▶ [Data section]
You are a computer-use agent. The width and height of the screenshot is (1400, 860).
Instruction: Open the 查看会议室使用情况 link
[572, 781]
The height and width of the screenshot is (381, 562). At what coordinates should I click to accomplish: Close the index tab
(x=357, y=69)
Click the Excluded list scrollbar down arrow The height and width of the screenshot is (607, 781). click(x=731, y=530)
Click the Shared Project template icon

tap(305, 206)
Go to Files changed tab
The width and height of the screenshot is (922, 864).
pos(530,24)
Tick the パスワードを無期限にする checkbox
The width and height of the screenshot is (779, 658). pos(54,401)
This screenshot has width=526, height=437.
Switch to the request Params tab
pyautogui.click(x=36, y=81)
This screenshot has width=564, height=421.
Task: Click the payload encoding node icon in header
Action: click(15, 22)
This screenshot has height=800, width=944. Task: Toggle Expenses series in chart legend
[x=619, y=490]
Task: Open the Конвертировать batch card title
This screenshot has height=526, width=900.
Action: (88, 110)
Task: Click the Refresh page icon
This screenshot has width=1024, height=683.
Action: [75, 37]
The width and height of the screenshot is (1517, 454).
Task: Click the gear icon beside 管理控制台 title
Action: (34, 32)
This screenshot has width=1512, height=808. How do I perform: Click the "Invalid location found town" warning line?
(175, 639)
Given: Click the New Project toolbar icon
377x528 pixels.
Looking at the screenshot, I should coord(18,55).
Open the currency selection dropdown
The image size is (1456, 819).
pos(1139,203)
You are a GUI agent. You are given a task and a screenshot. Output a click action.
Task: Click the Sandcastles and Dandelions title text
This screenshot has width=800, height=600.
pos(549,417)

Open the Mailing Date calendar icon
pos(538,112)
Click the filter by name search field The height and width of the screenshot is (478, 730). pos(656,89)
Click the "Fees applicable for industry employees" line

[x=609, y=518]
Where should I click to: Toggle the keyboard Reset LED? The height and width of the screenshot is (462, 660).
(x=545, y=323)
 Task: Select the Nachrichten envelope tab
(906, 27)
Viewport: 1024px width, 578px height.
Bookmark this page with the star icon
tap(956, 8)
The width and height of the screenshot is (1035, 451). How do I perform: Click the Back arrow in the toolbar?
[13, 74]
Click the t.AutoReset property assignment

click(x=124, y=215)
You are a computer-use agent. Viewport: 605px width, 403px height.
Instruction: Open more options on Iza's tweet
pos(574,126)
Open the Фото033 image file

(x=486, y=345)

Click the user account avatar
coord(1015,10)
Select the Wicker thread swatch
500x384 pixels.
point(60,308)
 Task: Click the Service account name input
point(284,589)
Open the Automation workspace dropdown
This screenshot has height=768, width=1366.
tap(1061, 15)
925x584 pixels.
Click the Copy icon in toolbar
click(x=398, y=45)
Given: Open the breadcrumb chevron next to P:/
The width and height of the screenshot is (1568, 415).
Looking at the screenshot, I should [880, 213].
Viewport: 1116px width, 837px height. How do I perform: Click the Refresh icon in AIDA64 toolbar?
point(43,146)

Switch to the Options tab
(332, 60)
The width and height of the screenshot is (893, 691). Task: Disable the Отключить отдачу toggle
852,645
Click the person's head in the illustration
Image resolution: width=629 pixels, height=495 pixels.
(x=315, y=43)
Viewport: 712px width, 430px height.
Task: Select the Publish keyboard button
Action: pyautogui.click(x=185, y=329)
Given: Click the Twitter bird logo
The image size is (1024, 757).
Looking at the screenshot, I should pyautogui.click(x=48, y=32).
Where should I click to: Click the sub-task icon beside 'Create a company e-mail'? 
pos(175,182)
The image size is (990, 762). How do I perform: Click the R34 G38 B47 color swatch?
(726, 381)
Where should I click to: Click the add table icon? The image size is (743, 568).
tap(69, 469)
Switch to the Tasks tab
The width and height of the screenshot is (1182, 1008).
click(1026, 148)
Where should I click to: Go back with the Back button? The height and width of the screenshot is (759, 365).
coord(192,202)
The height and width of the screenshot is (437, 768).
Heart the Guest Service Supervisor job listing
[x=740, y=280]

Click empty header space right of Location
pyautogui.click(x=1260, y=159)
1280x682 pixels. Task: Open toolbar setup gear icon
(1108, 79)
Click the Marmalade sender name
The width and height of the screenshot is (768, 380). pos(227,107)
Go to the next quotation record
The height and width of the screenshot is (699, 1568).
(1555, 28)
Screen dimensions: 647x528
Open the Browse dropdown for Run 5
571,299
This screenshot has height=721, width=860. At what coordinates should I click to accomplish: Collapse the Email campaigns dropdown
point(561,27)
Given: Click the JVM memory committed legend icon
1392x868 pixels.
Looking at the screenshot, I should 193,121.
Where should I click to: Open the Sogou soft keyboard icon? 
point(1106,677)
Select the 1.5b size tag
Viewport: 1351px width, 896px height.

▶ [Exercise brief]
Some lines contain the word "agent". Pull each one out of the listing.

▶ [Reply]
You are a computer-use agent. The width and height of the screenshot is (1400, 860).
You are a GUI agent. You are given a task and a screenshot. Output a click action.
You are a computer-use agent. Viewport: 605px width, 403px height.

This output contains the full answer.